Wahrscheinlich beides. Ich nutze meinen persönlichen Hintergrund, um etablierte Systeme infrage zu stellen. Wenn man mich als marokkanische Künstlerin definieren will, kann ich entgegnen, dass ich kein Arabisch spreche. In Frankreich nimmt man mich aber auch nicht als Französin wahr. Oft sagen mir Leute, wie toll es sei, zwei Kulturen zu haben. Dabei ist es eher so, dass ich zwischen zwei Stühlen sitze. Wozu aber brauche ich einen Stuhl? Ich kann mich genauso gut auf den Boden setzen. Ich benutze also meinen persönlichen Hintergrund lediglich, um über Fragen der Identität nachzudenken, nicht aus autobiografischen Gründen. Ich bin viel zu schüchtern, um mich in den Vordergrund zu schieben.
Wie weit war Ihnen denn bewusst, dass Ihre Wurzeln im französischen Alltag getilgt wurden? Wie wurden Sie sich Ihrer Identität bewusst?
Ich kann nur so viel sagen: Als Kind oder Teenager will man eine eindeutige Identität, und ich habe unter all den Paradoxen gelitten, die ich in mir trage. Ich war die meiste Zeit allein und wusste nicht, wie ich mich in der Gruppe verhalten sollte. Meine Art, zu leben, bestand darin, zu beobachten. Mein Bewusstsein änderte sich dann urplötzlich durch den Terroranschlag 1995 in der Pariser Metro. Es war die Zeit, als man jeden, der arabisch aussah und einen Rucksack trug, verdächtigte. Plötzlich blickten mich die Menschen auf der Strasse anders an. Es war die politische Veränderung um mich herum, die mich aus mir und meiner persönlichen Problematik heraustreten liess. Ich fing an, ins arabische Viertel in Grenoble zu gehen, suchte nach arabischer Musik.
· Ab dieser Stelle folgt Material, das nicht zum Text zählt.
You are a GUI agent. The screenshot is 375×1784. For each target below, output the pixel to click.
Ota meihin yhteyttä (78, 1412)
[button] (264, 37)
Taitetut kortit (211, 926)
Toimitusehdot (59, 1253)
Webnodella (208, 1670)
Aber die Händler sahen mich auch dort schräg an, weil sie erstaunt waren, dass ich bei meinem Aussehen kein Arabisch sprach.
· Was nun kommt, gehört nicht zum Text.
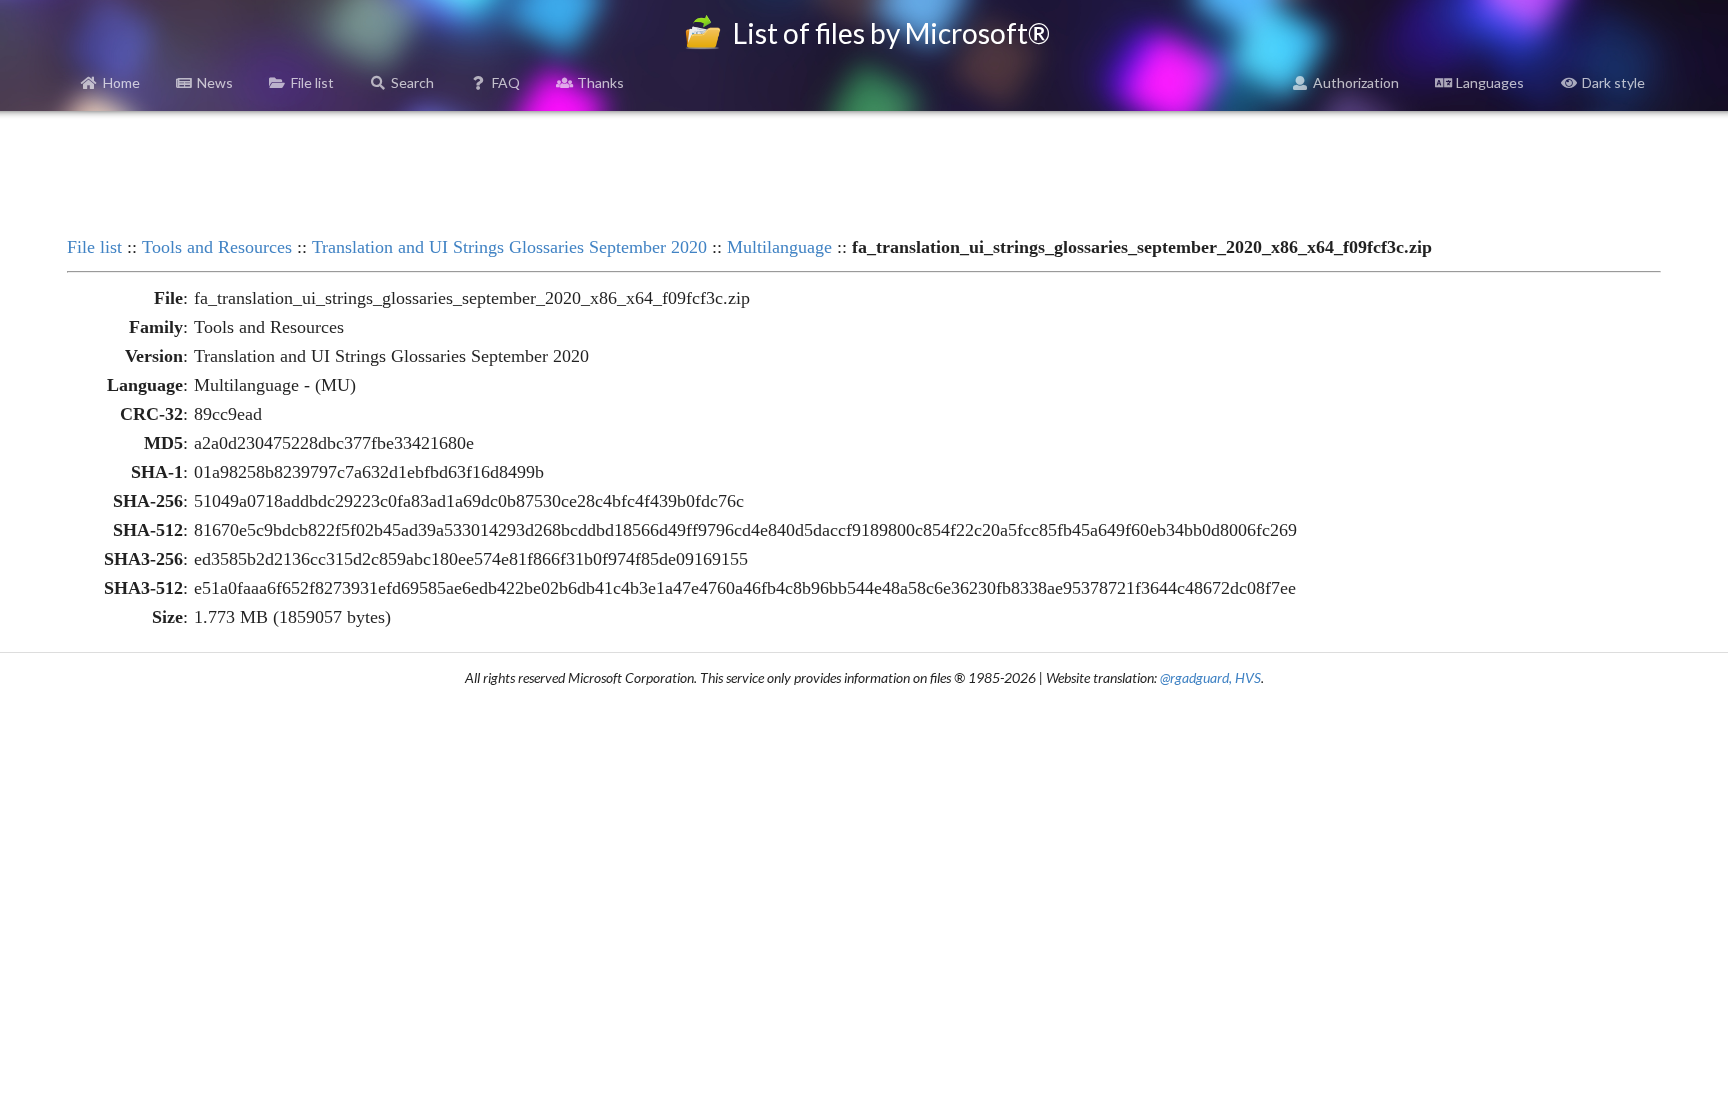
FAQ (506, 82)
Sie haben sich immer wieder künstlerisch mit politischen Verwerfungen auseinandergesetzt, etwa mit dem palästinensisch-israelischen Konflikt.
Ja, ich liess eine Partitur komponieren zu all den Jahreszahlen und Nummern der Uno-Resolutionen zum Israel-Palästina-Konflikt seit 1948. Die Komposition wird analog zu künftigen UN-Resolutionen fortgesetzt – so lange, bis der Konflikt gelöst wird.
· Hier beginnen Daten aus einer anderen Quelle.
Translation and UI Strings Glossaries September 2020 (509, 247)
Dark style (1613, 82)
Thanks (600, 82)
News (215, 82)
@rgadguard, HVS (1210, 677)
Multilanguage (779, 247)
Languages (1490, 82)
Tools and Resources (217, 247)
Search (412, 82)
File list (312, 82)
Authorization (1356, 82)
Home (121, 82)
Inwiefern glauben Sie, dass Kunst politisch oder sozial Veränderung bewirken kann?
Natürlich möchte man etwas verändern. Aber Kunst hat keine Superpower. Sie ist aber ein Weg, sich etwas gemeinsam bewusst zu machen. Der Künstler und die Betrachter können sich gemeinsam über die Welt, in der sie sich befinden, bewusst werden. Und Bewusstwerden ist der Anfang jeder Veränderung.